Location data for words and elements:
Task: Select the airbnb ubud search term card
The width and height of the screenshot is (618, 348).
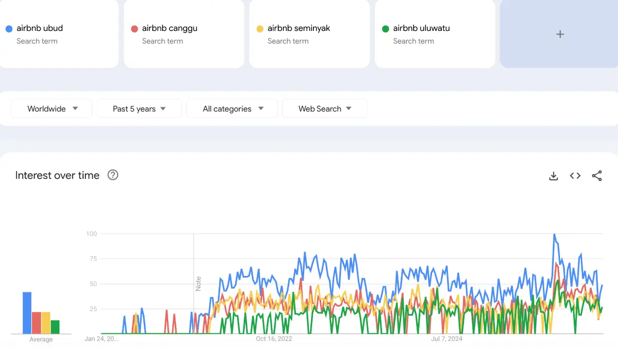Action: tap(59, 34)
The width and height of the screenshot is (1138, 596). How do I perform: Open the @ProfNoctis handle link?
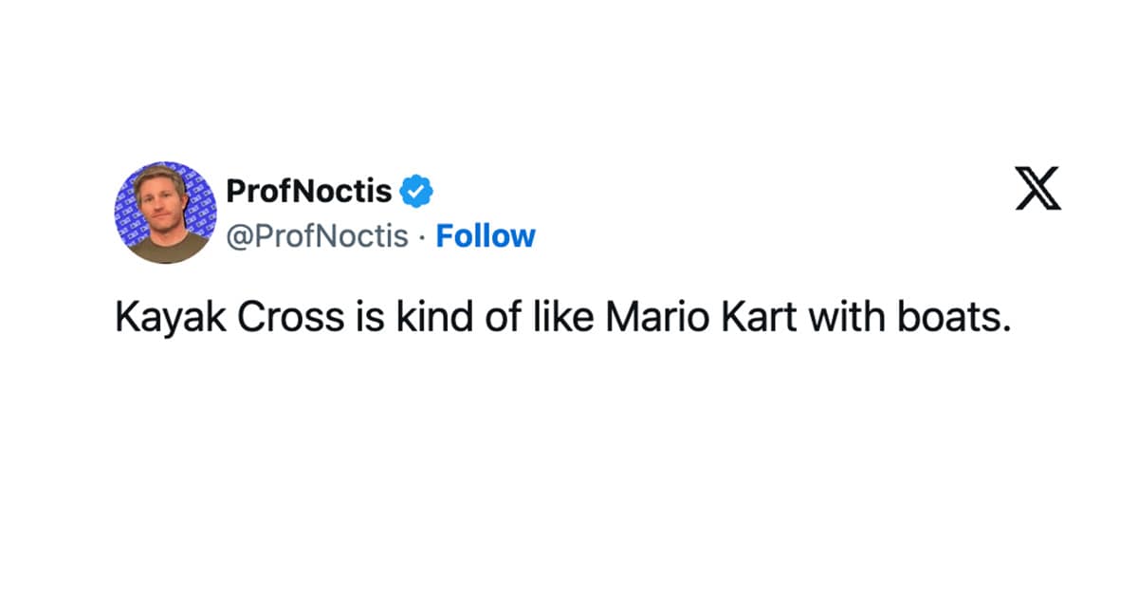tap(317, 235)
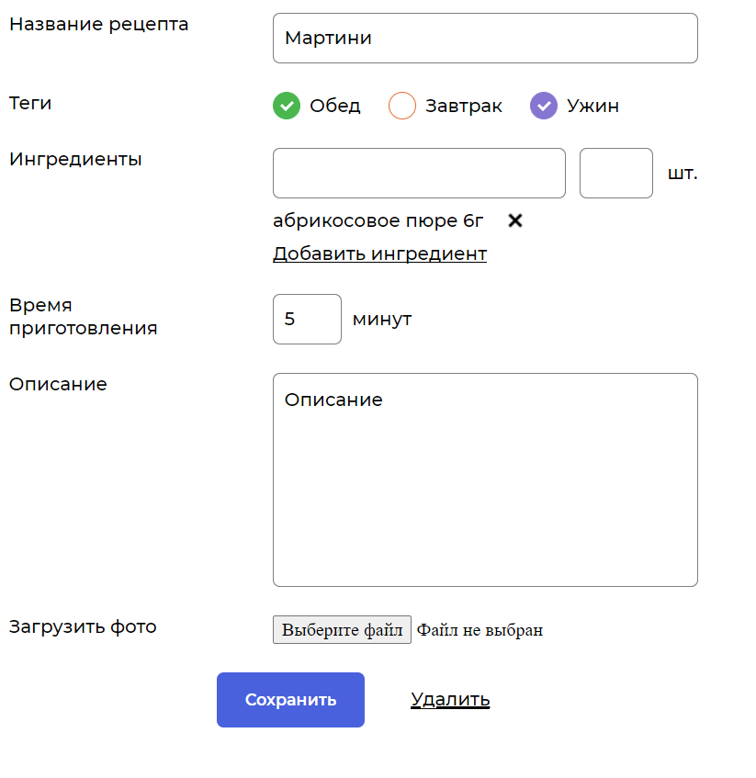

DIRECTIONS → Can you write out all of the material above again, requests included, shifting every coordinate in the answers up by 36 and leaving the pictures out?

EXERCISE OUTPUT →
Task: Select the airbnb ubud search term card
The width and height of the screenshot is (618, 348).
Action: tap(95, 70)
The width and height of the screenshot is (1138, 596). How do I perform: Open the @ProfNoctis handle link?
tap(353, 271)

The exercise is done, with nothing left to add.